Especially I think about areas around the world where it's going to be growing very rapidly over the next 10 years. Think of the cloud. Think of video games. How about augmented reality? Do you know what "mixed reality" is? Think about all the growth in media. Or how about the so-called Internet of Things? Yes, 3D printing. All these things are extremely high-growth areas with lots of rapid innovation.
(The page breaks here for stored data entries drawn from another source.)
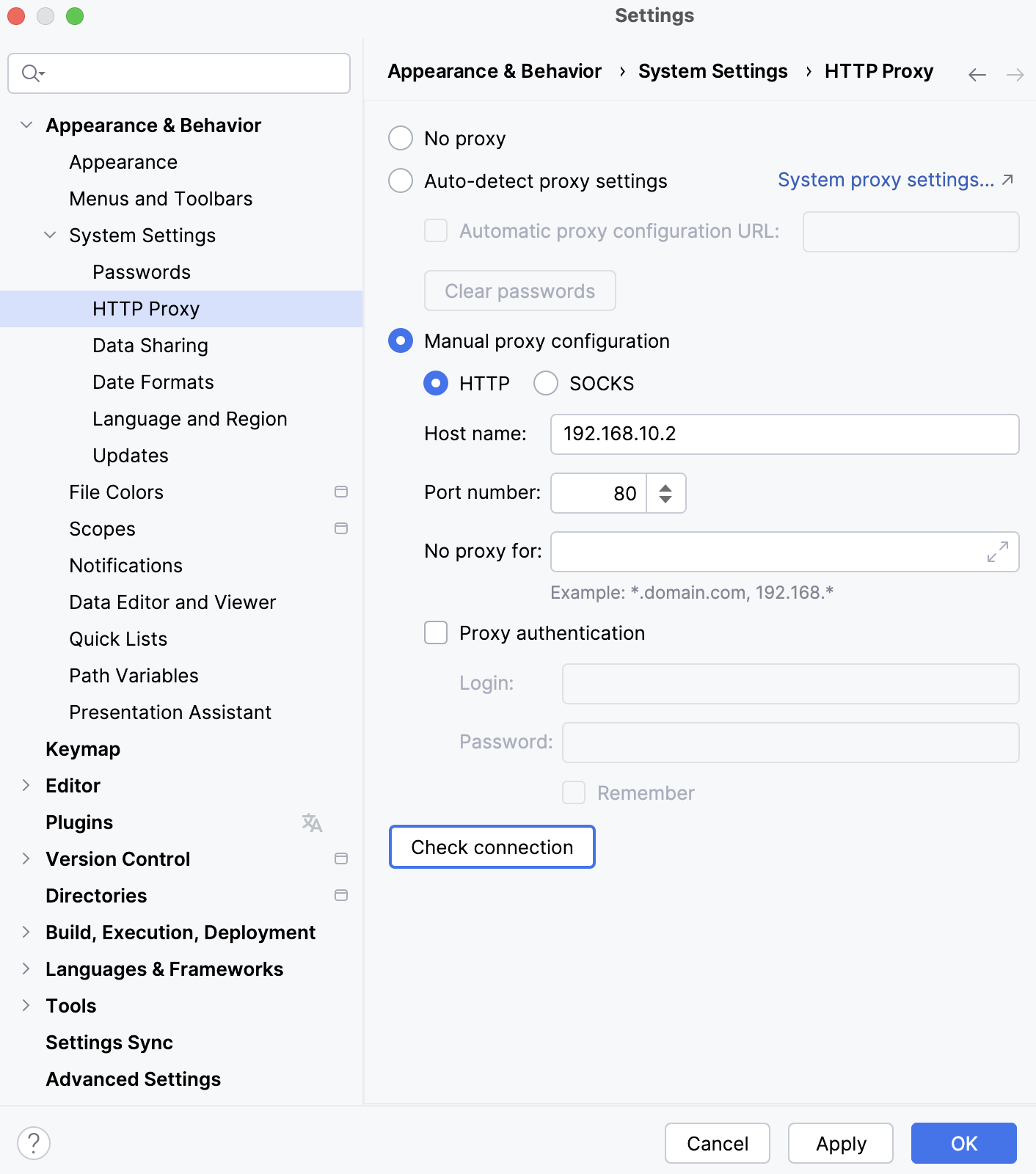This screenshot has width=1036, height=1174.
Task: Open the Data Sharing settings page
Action: tap(150, 346)
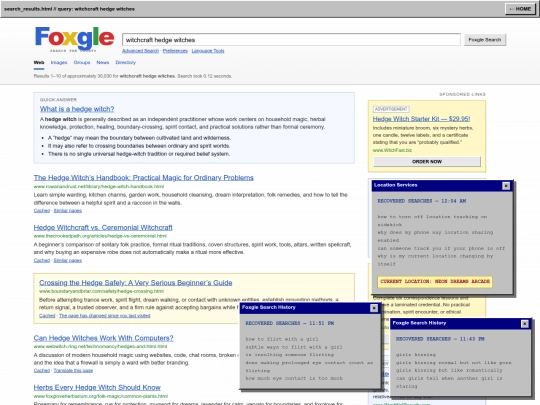This screenshot has width=540, height=405.
Task: Click the CURRENT LOCATION: NEON DREAMS ARCADE label
Action: click(435, 281)
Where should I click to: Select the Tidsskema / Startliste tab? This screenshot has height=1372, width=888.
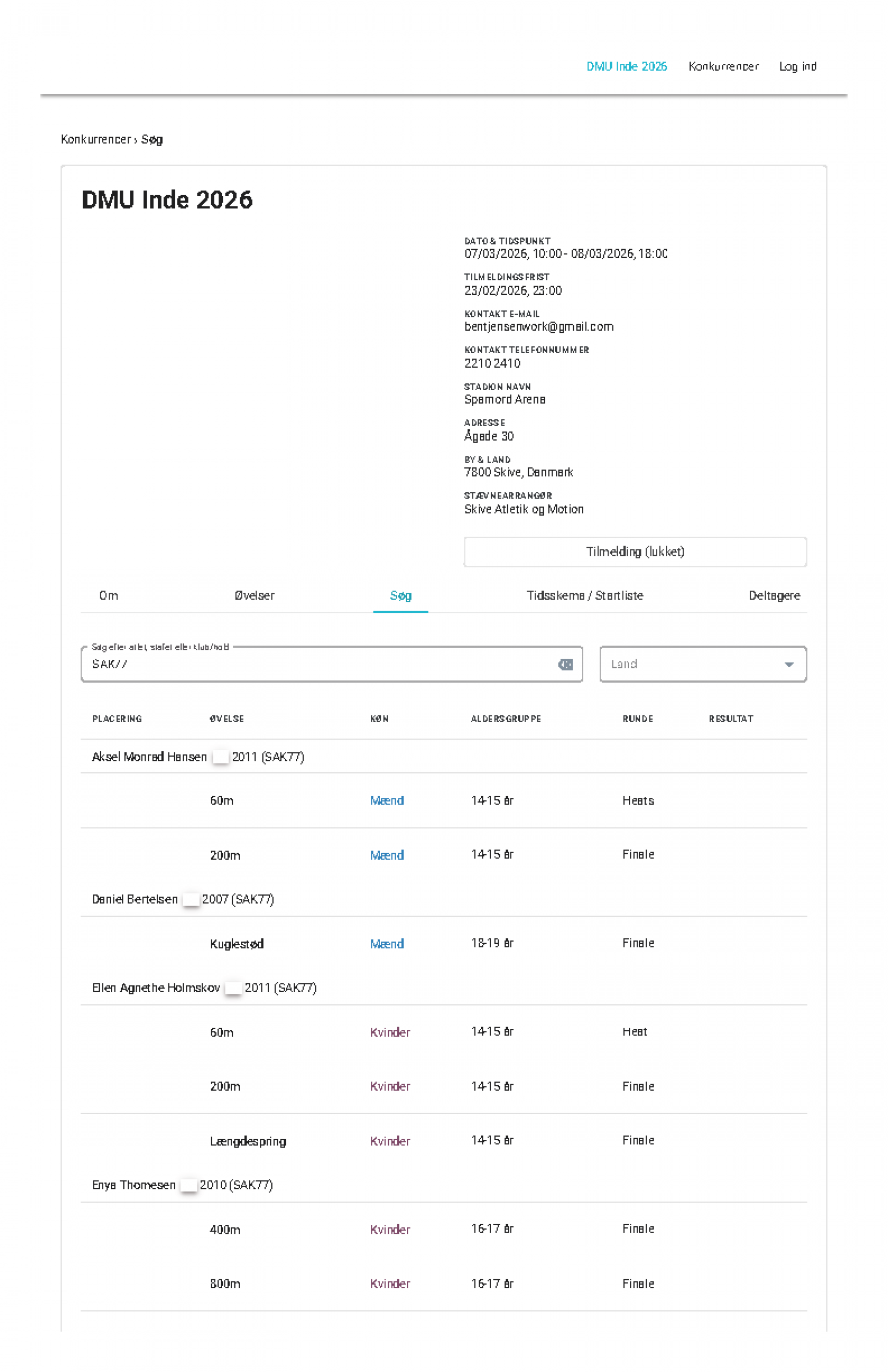pos(584,595)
I think the world is to the innovators. That's how I pick stocks. I had the pleasure of speaking as the keynote speaker at the Washington Winter Show this past weekend. That's the second longest, we think, second longest running antique show in the United States of America. It's been running for 60 years or so in the Washington, D.C. area. I'm not a big antiquer myself, but I was happy to speak to the group and talk about how a lot of the stocks and business thinking that I was able to share with them is around the innovators. That's what we're finding as rule breakers, that's what we prize, and I want to set as many people up around me to be part of the steamroller -- not part of the road -- as possible.

And before we move on to the next one, think about how our CEOs talk. The CEO of a company that you're invested in. Do you feel like you're investing in part of the steamroller when you hear him or her talk, or part of the road? Is it more Reed Hastings talking about the future?

Back in the day, it was that one day there might be streaming. Back then Reed was mailing DVDs to us all through the mail, but he was talking about something new. Or did he sound more like the Blockbuster CEO, somebody that my brother Tom and I interviewed on The Motley Fool Radio Show back in the day, who was talking about streaming as a very small cottage industry. Something that was interesting to him, but at the time Blockbuster, I believe, had about 25 million customers, and Netflix had about 100,000.

So, from his standpoint, it was more much ado about nothing, but fortunately, a lot of the rest of us recognized a steamroller in place. So, as much as we can, both with our business lives as early as we can with our careers, and, of course, our whole life long as investors, I think we should be looking for the steamrollers, respecting them, and getting onboard. Thank you, Stewart Brand!

Great Quote No. 2: Let's go to President Harry Truman for this one. And I quote: "A pessimist is one who makes difficulties of his opportunities, and an optimist is one who makes opportunities of his difficulties."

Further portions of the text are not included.